Créée en 2018 au Teatro Real de Madrid, où elle fut filmée l’année suivante pour une publication DVD en 2020 (Bel Air Classiques), la Turandot de Robert Wilson gagne aujourd’hui l’Opéra national de Paris. En fosse, elle y est dirigée par le nouveau directeur musical de l’institution, Gustavo Dudamel, déjà au pupitre d’une Bohème il y a quatre ans, qui, le mois dernier, inaugurait à la Philharmonie la saison orchestrale de la maison [lire nos chroniques du 1er décembre 2017 et du 8 novembre 2021]. Dans une urgence extraordinaire, le chef entame sa lecture d’un feu inouï duquel elle ne se départira jamais, y compris dans les passages moins tendus qui bénéficient d’une concentration extrême, d’une présence indicible à la dramaturgie, enfin d’une évidente inspiration. La souplesse de l’orchestre durant l’énoncé des énigmes n’a pas d’égale dans les souvenirs que nous gardons d’autres interprétations de l’ouvrage – et non des moindres, faut-il le préciser. Tout en répondant au cérémonial scandé d’une partition qui marie audaces harmoniques, finasseries orientalistes, expressivité sauvage et moires Jugendstil, Dudamel révèle plus d’un détail timbrique qu’une baguette moins scrupuleuse ne livrerait pas aux oreilles. Ainsi apprécie-t-on pleinement la facture particulière de l’ultime œuvre d’un Puccini soudain soucieux de modernité, ou tout au moins de prendre quelque distance de son propre vérisme alors menacé par un incessant larmoiement – ils sont loin, les accents outrés de Rodolfo, les hurlements de douleurs de Cavaradossi, les ricanements de Scarpia et les poings de Michele serrés autour du cou de Luigi.

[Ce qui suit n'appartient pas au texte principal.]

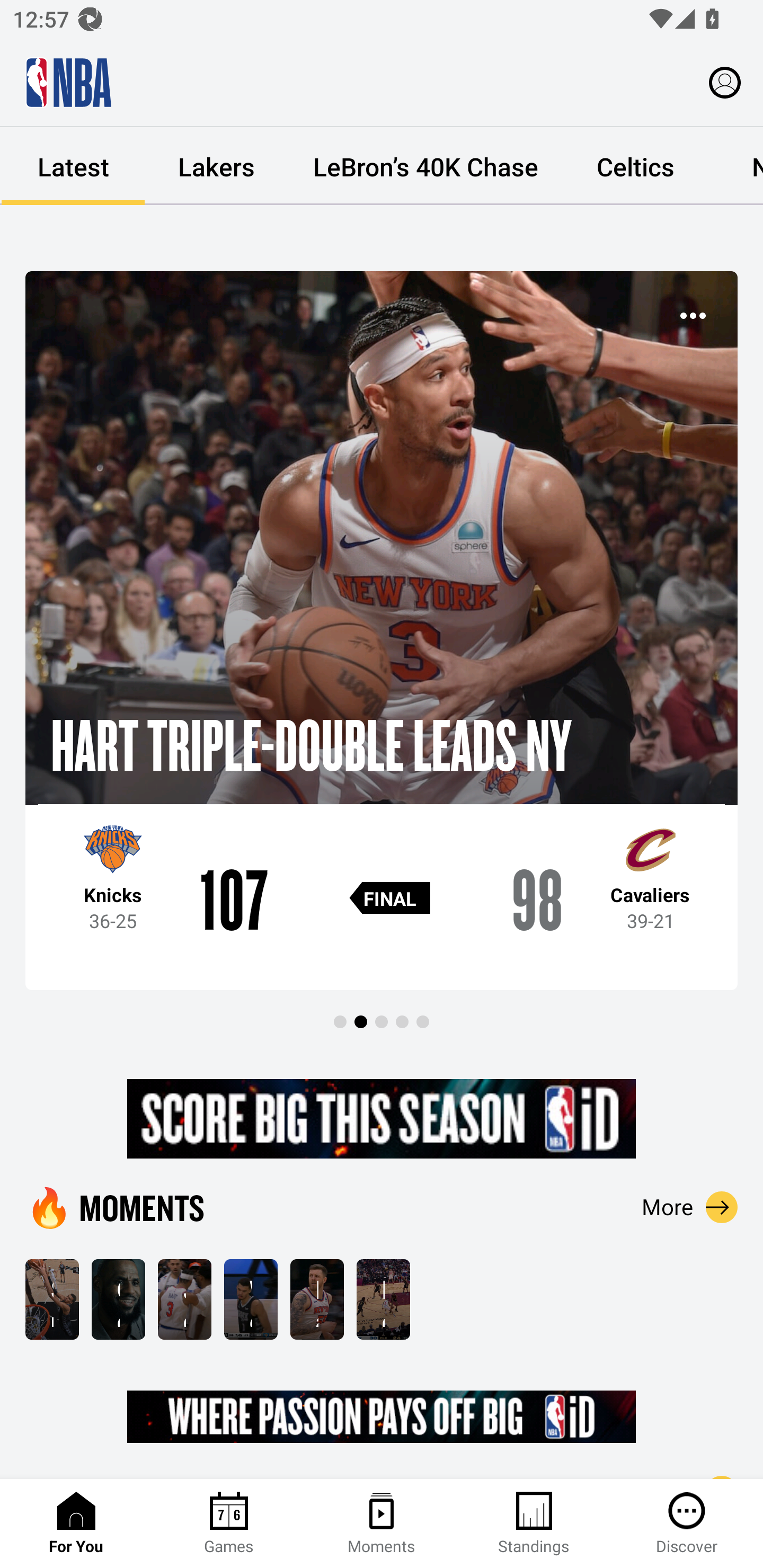
Profile (724, 81)
Lakers (215, 166)
LeBron’s 40K Chase (425, 166)
Celtics (634, 166)
More (689, 1207)
Sunday's Top Plays In 30 Seconds ⏱ (51, 1299)
Hartenstein Drops The Hammer 🔨 (317, 1299)
Games (228, 1523)
Moments (381, 1523)
Standings (533, 1523)
Discover (686, 1523)
Given the description of an element on the screen output the (x, y) to click on. 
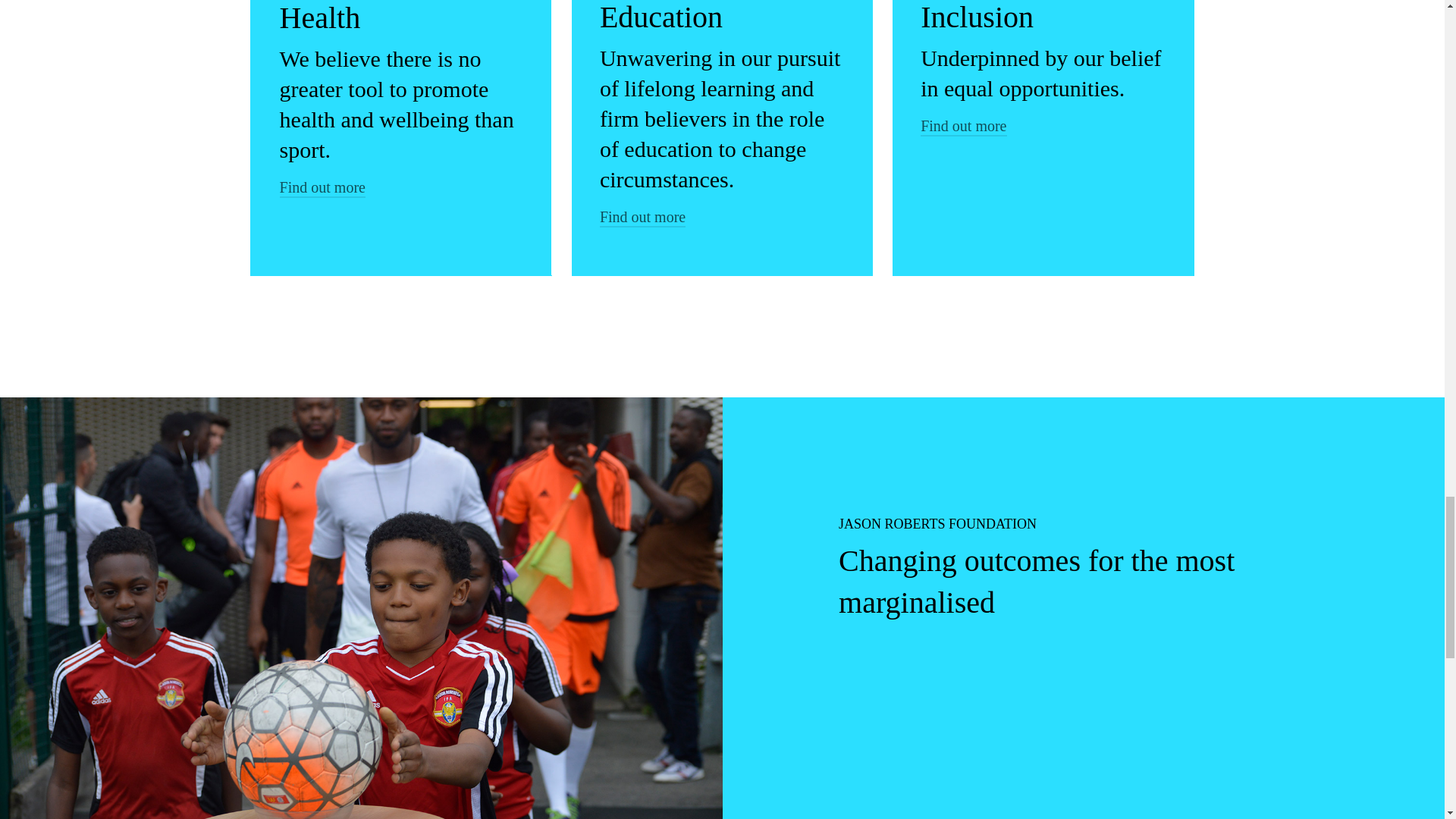
Find out more (322, 186)
Find out more (963, 125)
Find out more (642, 216)
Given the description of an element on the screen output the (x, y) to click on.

De fait, le flamboiement de la fosse opère un contraste saisissant avec le statisme des personnages, coutumier de Wilson, contraste appuyé à la fin du premier acte par la grande agitation du décor. On retrouve, bien sûr, les habitus du metteur en scène qui, avec Stephanie Engeln, co-signe la scénographie. Une façade lumineuse rouge accueille le public lorsqu’il prend place dans les rangs, puis une lumière de lune blafarde domine bientôt l’action, rendue dans cette veine néobaroque de l’artiste – gestuelle hyper-codée et costumes de livre d’images (Jacques Reynaud) – qui fait fi de l’imaginaire exotique à évoquer la Chine des supplices, tel qu’encore à l’œuvre dans la littérature d’aujourd’hui (Christoph Ransmayr, Cox oder Der Lauf der Zeit, 2016). L’omniprésence du cadre, dessiné par la lumière (Wilson, avec John Torres), prend parfois un atour maladroit, comme ce clignotement systématique lorsque le danger personnifié par la princesse est évoqué. La traversé du ciel du plateau par une oie n’est peut-être pas du meilleur effet non plus, de même que l’apparition de Turandot sur une sorte de plongeoir branlant. En revanche, la suspension d’Altoum génère une image fascinante, avec deux arbres diaphanes qu’à un rythme soigneusement observé l’on tourne à l’arrière. Pour idéalement sceller le refus de représenter le drame, l’excessive symbolisation de la mort de Liù entrave toutefois l’émotion, à l’inverse de cette forêt de vaisseaux grouillants déployée sur tout le cadre de scène (vidéo de Tomek Jeziorski) où se joue le suspens du nom de Calaf, comme un désir sourd qui triomphe grâce à sa clandestinité même.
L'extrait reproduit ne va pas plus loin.